它的漏洞編號是:CVE-2015-1635。
這是一個微軟的互聯網服務器IIS中的一個漏洞,更要命的是,這個漏洞位于IIS處理HTTP請求的HTTP.sys驅動程序中。
你知道的,驅動程序是運行在操作系統內核之中,一旦內核驅動執行出現異常,那后果,輕則藍屏崩潰,重則直接被攻擊者遠程執行代碼,控制服務器!
在HTTP 1.1版本的協議中,可以通過請求頭中的Range字段,請求或上傳指定資源的部分內容,比如像這樣:
- GET /bg-upper.png HTTP/1.1
- User-Agent: curl/7.35.0
- Host: 127.0.0.1:8180
- Accept: */*
- Range: bytes=0-10
其中的Range字段格式如下:
Range: bytes=start-end
微軟的IIS為了提高性能,將HTTP協議的解析放在了內核驅動HTTP.sys中實現。

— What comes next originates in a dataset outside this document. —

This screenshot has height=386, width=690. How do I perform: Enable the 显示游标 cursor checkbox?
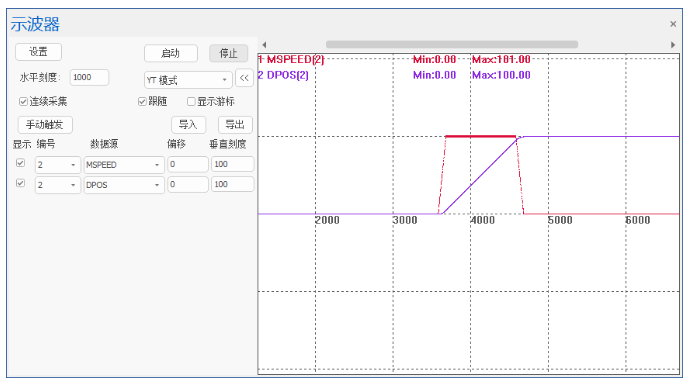(x=191, y=102)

而其中對range字段的處理,就存在我們文章開頭的那個邏輯錯誤,不同的是,我們上面的那個示例是一個32位整數的版本,而IIS這個真實的漏洞是64位整數產生的問題,但原理是一樣的。
通過向存在漏洞的IIS服務器發送對應的HTTP請求,即可將目標服務器打藍屏,實現DOS——拒絕服務攻擊。
這種攻擊方式就是——整數溢出攻擊。
接下來,咱們在搭建一個環境來驗證一下。
在虛擬機中搭建一個IIS7的Web服務器:
64位無符號整數能表示的最大數是:18446744073709551615,通過向服務器發送包含range參數的請求,有很大可能會導致服務器藍屏。
使用神器metasploit來利用這個漏洞發起攻擊:
現在來看,服務器已經掛了:
為什么是很大可能,而不是一定藍屏呢,如何實現穩定把服務器打藍屏呢?這就需要進一步了解這個漏洞更詳細的情況。
實際上這個漏洞原理比文章開頭的那個邏輯要更復雜一些,這里只是做了一個簡單入門介紹,關于這個漏洞的更詳細情況,大家可以看一下360大神MJ0011當年寫的一篇技術分析(PS:有點硬核,想要看懂得反復多看幾次):
《MS15-034/CVE-2015-1635 HTTP遠程代碼執行漏洞分析》
https://blogs.360.cn/post/cve_2015_6135_http_rce_analysis.html
我們平時在編程的時候,一定要注意變量的數據類型,特別是涉及到數據類型轉換的地方要格外留神。比如符號數與無符號數的互轉,32位整數和64位整數的轉換等等。
在處理外界傳入的參數處理時,要慎之又慎,一個小小的變量類型可能就會給服務器計算機造成毀滅性打擊。